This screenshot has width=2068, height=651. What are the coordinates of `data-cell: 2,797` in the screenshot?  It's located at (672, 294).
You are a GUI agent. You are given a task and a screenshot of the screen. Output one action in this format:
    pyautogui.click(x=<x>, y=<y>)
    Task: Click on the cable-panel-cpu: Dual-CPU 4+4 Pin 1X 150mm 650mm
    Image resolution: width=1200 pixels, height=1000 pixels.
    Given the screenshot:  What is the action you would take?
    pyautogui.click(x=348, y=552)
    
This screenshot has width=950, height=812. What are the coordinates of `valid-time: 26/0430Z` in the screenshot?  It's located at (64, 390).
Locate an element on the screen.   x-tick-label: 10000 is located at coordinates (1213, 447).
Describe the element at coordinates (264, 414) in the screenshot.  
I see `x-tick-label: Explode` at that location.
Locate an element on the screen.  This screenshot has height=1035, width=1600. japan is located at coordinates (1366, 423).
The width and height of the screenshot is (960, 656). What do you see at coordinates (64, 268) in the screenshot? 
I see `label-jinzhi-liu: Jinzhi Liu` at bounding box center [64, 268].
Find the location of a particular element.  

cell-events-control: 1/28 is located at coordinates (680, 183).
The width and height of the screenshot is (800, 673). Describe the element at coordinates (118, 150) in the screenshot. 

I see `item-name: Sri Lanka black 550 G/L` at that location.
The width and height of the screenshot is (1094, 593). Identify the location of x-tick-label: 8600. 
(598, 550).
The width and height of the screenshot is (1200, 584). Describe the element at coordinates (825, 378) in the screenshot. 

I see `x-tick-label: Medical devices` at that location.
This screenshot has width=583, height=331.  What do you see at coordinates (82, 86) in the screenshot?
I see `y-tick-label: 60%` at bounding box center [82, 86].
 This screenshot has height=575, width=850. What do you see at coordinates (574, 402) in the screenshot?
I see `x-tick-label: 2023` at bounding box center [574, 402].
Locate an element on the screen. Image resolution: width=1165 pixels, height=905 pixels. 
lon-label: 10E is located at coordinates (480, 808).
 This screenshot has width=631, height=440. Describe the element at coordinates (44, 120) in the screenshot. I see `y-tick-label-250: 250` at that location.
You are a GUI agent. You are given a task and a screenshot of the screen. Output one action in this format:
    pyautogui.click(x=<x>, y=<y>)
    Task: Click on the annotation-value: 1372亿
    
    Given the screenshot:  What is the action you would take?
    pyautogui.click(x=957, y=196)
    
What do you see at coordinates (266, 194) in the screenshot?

**What you need to do:**
Render the lines above as a JSON list of strings, with one string for each line and blank lines left out.

**Answer box:**
[
  "This screenshot has width=2068, height=651. What are the coordinates of `data-cell: 2,797` in the screenshot?  It's located at (672, 294).",
  "You are a GUI agent. You are given a task and a screenshot of the screen. Output one action in this format:",
  "    pyautogui.click(x=<x>, y=<y>)",
  "    Task: Click on the cable-panel-cpu: Dual-CPU 4+4 Pin 1X 150mm 650mm",
  "    Image resolution: width=1200 pixels, height=1000 pixels.",
  "    Given the screenshot:  What is the action you would take?",
  "    pyautogui.click(x=348, y=552)",
  "This screenshot has width=950, height=812. What are the coordinates of `valid-time: 26/0430Z` in the screenshot?  It's located at (64, 390).",
  "Locate an element on the screen.   x-tick-label: 10000 is located at coordinates (1213, 447).",
  "Describe the element at coordinates (264, 414) in the screenshot.  ",
  "I see `x-tick-label: Explode` at that location.",
  "Locate an element on the screen.  This screenshot has height=1035, width=1600. japan is located at coordinates (1366, 423).",
  "The width and height of the screenshot is (960, 656). What do you see at coordinates (64, 268) in the screenshot? ",
  "I see `label-jinzhi-liu: Jinzhi Liu` at bounding box center [64, 268].",
  "Find the location of a particular element.  ",
  "cell-events-control: 1/28 is located at coordinates (680, 183).",
  "The width and height of the screenshot is (800, 673). Describe the element at coordinates (118, 150) in the screenshot. ",
  "I see `item-name: Sri Lanka black 550 G/L` at that location.",
  "The width and height of the screenshot is (1094, 593). Identify the location of x-tick-label: 8600. ",
  "(598, 550).",
  "The width and height of the screenshot is (1200, 584). Describe the element at coordinates (825, 378) in the screenshot. ",
  "I see `x-tick-label: Medical devices` at that location.",
  "This screenshot has width=583, height=331.  What do you see at coordinates (82, 86) in the screenshot?",
  "I see `y-tick-label: 60%` at bounding box center [82, 86].",
  " This screenshot has height=575, width=850. What do you see at coordinates (574, 402) in the screenshot?",
  "I see `x-tick-label: 2023` at bounding box center [574, 402].",
  "Locate an element on the screen. Image resolution: width=1165 pixels, height=905 pixels. ",
  "lon-label: 10E is located at coordinates (480, 808).",
  " This screenshot has width=631, height=440. Describe the element at coordinates (44, 120) in the screenshot. I see `y-tick-label-250: 250` at that location.",
  "You are a GUI agent. You are given a task and a screenshot of the screen. Output one action in this format:",
  "    pyautogui.click(x=<x>, y=<y>)",
  "    Task: Click on the annotation-value: 1372亿",
  "    Given the screenshot:  What is the action you would take?",
  "    pyautogui.click(x=957, y=196)",
  "What do you see at coordinates (266, 194) in the screenshot?"
]